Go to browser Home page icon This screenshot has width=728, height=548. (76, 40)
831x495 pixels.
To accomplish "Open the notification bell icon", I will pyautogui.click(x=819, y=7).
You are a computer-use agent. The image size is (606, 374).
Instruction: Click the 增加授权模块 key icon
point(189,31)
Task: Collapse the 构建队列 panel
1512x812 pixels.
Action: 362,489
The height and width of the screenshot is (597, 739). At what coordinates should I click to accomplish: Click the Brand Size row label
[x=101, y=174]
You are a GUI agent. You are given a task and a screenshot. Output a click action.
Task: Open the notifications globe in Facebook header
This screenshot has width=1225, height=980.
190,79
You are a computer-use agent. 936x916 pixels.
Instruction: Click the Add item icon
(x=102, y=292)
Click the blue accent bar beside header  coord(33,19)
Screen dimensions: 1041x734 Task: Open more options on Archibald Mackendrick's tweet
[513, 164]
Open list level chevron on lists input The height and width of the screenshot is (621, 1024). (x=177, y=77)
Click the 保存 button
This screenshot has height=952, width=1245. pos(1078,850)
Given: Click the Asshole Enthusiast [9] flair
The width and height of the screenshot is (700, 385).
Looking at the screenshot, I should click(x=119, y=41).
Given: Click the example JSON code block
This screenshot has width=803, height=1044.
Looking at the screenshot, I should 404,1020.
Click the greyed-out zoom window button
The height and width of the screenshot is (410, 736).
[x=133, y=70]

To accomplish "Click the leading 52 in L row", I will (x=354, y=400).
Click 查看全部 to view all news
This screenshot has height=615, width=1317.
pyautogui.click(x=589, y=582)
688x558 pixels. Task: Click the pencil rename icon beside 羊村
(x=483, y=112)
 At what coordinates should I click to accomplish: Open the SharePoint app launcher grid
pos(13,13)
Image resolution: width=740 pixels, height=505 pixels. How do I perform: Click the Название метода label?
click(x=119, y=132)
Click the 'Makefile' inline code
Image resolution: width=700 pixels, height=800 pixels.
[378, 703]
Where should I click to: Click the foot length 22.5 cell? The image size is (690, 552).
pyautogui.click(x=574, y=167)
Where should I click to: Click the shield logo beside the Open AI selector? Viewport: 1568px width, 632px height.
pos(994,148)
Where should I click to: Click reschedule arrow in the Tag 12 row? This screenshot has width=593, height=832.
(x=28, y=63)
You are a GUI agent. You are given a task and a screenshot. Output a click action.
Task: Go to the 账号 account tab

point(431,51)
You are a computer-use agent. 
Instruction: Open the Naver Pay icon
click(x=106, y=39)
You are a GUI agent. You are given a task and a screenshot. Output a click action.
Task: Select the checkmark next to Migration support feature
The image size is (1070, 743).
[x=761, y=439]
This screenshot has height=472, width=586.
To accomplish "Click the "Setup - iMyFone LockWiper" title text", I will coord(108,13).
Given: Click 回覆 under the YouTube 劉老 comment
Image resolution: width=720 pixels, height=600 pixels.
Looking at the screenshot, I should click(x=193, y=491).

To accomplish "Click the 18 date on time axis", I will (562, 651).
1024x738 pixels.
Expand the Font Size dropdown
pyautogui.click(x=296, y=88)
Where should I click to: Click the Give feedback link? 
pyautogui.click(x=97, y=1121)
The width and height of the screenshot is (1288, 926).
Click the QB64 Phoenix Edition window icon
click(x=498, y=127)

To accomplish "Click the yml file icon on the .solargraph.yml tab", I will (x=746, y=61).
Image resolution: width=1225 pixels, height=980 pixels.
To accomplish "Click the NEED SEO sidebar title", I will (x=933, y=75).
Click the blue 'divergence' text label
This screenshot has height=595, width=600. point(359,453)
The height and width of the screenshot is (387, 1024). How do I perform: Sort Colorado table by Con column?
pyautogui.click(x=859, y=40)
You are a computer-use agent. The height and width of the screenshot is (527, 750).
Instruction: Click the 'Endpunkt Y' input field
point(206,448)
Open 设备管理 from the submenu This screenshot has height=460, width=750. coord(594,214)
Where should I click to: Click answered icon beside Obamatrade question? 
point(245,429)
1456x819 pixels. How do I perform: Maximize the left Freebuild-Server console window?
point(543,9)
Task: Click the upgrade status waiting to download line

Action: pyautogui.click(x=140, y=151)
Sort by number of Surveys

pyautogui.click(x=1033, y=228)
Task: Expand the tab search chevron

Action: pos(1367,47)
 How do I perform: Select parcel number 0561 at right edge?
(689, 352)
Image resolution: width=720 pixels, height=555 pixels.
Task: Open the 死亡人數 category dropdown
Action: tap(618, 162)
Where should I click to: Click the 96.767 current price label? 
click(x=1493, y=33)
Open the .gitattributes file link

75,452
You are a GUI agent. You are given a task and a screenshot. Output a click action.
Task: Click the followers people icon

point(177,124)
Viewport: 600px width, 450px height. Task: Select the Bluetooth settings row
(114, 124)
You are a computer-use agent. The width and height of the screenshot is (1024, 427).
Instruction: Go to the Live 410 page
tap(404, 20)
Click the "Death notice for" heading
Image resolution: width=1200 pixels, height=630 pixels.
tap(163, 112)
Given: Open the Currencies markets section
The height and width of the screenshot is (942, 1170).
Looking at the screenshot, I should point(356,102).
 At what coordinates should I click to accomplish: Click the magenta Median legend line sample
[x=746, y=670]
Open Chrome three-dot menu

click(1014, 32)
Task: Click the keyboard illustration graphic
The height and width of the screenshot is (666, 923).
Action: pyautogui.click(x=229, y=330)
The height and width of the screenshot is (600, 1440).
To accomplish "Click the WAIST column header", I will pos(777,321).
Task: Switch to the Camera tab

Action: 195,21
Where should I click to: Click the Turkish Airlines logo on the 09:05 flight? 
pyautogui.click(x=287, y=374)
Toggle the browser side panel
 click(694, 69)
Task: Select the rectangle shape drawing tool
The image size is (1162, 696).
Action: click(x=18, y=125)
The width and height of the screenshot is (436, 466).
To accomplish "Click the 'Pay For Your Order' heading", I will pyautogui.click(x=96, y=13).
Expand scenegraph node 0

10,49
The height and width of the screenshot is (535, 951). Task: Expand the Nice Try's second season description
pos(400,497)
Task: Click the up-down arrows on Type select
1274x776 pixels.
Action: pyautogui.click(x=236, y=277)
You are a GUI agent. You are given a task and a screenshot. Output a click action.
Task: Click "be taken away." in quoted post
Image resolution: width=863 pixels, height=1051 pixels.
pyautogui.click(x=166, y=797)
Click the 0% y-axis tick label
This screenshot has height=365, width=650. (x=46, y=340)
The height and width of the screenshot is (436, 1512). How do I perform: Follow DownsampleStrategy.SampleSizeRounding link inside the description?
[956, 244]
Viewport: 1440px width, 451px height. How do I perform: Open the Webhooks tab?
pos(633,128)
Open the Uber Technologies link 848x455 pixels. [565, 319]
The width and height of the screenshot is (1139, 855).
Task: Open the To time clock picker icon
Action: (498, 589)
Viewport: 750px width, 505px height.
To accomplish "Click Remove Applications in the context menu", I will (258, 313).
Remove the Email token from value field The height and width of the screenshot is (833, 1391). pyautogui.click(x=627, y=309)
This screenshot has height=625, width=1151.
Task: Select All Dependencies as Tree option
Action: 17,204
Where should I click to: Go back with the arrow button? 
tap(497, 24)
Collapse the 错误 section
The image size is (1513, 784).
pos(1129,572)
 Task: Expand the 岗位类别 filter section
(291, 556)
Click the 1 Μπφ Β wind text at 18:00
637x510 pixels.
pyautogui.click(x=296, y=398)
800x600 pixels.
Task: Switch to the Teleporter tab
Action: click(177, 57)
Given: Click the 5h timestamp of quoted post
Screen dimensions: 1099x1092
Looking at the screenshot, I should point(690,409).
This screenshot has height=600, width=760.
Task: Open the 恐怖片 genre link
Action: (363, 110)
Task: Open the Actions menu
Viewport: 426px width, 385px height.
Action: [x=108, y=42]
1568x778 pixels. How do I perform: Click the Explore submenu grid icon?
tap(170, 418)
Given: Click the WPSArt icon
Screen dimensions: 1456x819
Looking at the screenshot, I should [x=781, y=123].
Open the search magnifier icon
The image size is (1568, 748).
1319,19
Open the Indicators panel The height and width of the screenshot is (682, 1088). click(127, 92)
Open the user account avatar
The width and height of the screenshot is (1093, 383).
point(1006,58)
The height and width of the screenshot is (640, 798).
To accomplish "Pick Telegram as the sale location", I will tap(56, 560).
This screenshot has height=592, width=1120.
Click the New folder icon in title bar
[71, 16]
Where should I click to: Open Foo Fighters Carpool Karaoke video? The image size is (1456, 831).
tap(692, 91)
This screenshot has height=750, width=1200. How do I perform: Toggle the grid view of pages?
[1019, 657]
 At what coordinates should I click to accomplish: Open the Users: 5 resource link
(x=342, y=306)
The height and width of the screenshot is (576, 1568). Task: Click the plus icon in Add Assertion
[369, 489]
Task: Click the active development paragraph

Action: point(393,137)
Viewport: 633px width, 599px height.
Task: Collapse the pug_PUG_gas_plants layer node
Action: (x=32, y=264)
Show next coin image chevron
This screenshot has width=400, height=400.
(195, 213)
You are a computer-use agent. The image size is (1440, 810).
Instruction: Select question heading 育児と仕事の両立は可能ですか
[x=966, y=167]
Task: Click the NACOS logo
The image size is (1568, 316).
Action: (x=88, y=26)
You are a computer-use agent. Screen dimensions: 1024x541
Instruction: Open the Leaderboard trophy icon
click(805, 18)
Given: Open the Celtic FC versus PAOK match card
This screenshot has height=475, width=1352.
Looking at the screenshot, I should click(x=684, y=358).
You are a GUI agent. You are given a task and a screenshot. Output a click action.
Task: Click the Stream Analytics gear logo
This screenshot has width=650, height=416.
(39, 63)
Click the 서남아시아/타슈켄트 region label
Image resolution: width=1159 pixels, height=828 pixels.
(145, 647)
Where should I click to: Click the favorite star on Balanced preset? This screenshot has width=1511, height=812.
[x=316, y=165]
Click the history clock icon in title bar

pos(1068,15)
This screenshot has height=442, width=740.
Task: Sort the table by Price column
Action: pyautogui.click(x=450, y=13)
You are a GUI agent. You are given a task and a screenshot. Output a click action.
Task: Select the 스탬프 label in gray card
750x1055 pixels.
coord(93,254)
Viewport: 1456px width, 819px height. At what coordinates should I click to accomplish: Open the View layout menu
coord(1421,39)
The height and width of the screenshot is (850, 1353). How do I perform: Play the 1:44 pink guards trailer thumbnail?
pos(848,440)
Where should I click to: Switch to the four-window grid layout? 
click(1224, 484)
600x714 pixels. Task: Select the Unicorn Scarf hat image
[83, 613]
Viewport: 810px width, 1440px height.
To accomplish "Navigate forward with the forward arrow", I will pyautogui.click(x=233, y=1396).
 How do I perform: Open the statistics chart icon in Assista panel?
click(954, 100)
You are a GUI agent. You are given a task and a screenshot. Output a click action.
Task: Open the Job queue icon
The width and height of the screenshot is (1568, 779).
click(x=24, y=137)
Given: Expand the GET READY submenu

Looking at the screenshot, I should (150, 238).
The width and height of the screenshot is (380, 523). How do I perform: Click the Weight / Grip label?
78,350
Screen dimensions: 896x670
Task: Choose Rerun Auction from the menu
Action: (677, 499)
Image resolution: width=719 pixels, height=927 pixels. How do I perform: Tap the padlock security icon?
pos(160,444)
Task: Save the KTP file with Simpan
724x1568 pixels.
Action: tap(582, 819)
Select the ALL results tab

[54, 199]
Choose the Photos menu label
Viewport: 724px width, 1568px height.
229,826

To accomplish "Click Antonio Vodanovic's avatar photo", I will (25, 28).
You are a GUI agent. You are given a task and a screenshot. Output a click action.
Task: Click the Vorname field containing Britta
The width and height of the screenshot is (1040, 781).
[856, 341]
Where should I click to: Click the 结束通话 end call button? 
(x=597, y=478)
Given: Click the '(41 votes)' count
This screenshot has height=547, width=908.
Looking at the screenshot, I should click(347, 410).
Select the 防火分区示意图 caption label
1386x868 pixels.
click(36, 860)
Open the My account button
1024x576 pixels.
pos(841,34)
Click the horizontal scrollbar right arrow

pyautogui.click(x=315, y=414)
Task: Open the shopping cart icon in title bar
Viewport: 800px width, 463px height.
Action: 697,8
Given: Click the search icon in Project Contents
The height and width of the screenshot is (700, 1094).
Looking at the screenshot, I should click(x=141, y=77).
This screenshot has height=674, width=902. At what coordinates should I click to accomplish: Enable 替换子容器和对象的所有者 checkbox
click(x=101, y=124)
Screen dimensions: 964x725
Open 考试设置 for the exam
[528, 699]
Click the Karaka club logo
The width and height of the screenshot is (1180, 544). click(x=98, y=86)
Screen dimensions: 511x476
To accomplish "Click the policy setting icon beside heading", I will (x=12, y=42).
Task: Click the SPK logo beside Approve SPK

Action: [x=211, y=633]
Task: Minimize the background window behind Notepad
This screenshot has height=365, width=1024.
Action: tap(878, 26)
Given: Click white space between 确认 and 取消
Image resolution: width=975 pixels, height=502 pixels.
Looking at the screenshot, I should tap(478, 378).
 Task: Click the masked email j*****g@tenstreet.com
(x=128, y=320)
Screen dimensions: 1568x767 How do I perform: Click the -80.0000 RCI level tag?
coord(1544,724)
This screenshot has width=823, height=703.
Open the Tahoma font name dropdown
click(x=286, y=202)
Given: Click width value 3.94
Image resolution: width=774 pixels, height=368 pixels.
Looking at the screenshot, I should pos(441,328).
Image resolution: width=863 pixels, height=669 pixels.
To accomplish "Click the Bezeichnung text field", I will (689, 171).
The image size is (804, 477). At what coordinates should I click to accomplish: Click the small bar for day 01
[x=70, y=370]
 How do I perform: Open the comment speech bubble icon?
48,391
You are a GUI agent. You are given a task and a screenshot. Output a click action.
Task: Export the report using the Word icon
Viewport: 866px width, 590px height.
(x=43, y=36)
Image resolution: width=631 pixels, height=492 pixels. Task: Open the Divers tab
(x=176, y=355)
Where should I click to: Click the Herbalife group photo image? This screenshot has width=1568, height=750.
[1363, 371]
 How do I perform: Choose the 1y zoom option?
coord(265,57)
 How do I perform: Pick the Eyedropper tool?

== == ==

» Your objective: Give back, unchanged, the run of lines in the listing above that begins at the line containing "Given: Click 回覆 under the YouTube 劉老 comment" and ends at the line containing "The width and height of the screenshot is (1288, 926).", both included.

» Completed task:
Given: Click 回覆 under the YouTube 劉老 comment
Image resolution: width=720 pixels, height=600 pixels.
Looking at the screenshot, I should click(x=193, y=491).

To accomplish "Click the 18 date on time axis", I will (562, 651).
1024x738 pixels.
Expand the Font Size dropdown
pyautogui.click(x=296, y=88)
Where should I click to: Click the Give feedback link? 
pyautogui.click(x=97, y=1121)
The width and height of the screenshot is (1288, 926).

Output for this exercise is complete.